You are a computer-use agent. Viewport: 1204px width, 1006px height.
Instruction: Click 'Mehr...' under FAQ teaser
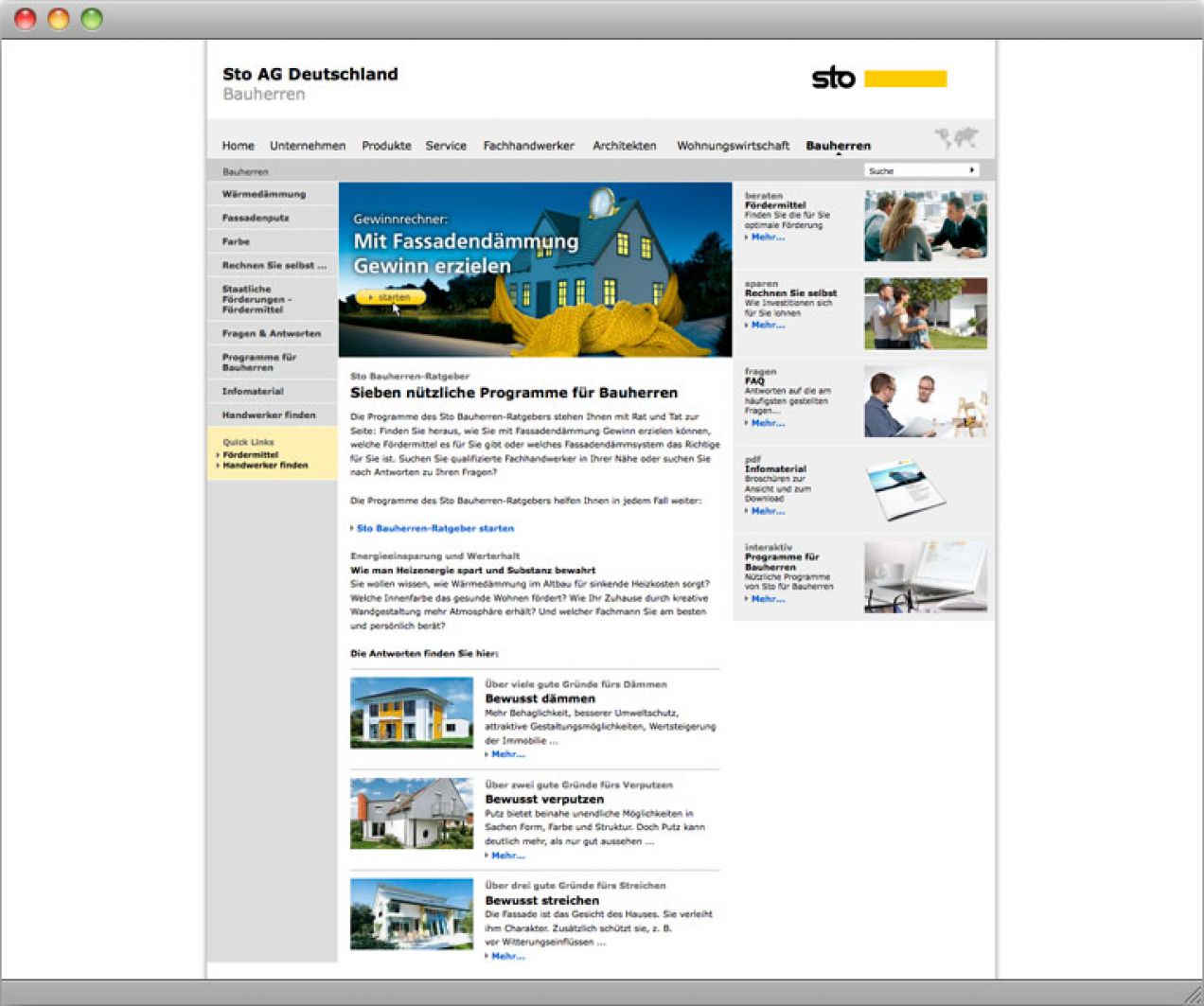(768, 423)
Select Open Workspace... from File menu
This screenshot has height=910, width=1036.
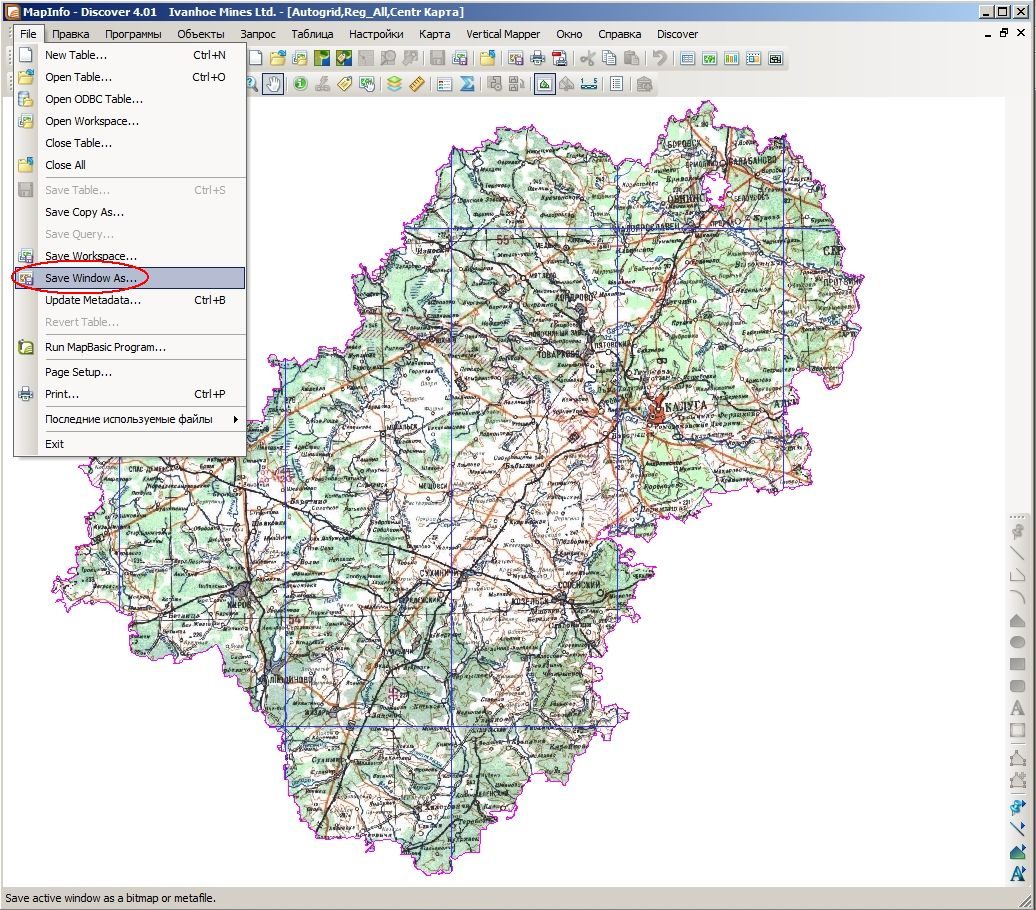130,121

## What is required
Copy the listing exactly. Any image in it stays out of the copy.

## Written response
You are a computer-use agent. Viewport: 1204px width, 1006px height.
Instruction: Click 'Mehr...' under FAQ teaser
(768, 423)
Select Open Workspace... from File menu
This screenshot has height=910, width=1036.
130,121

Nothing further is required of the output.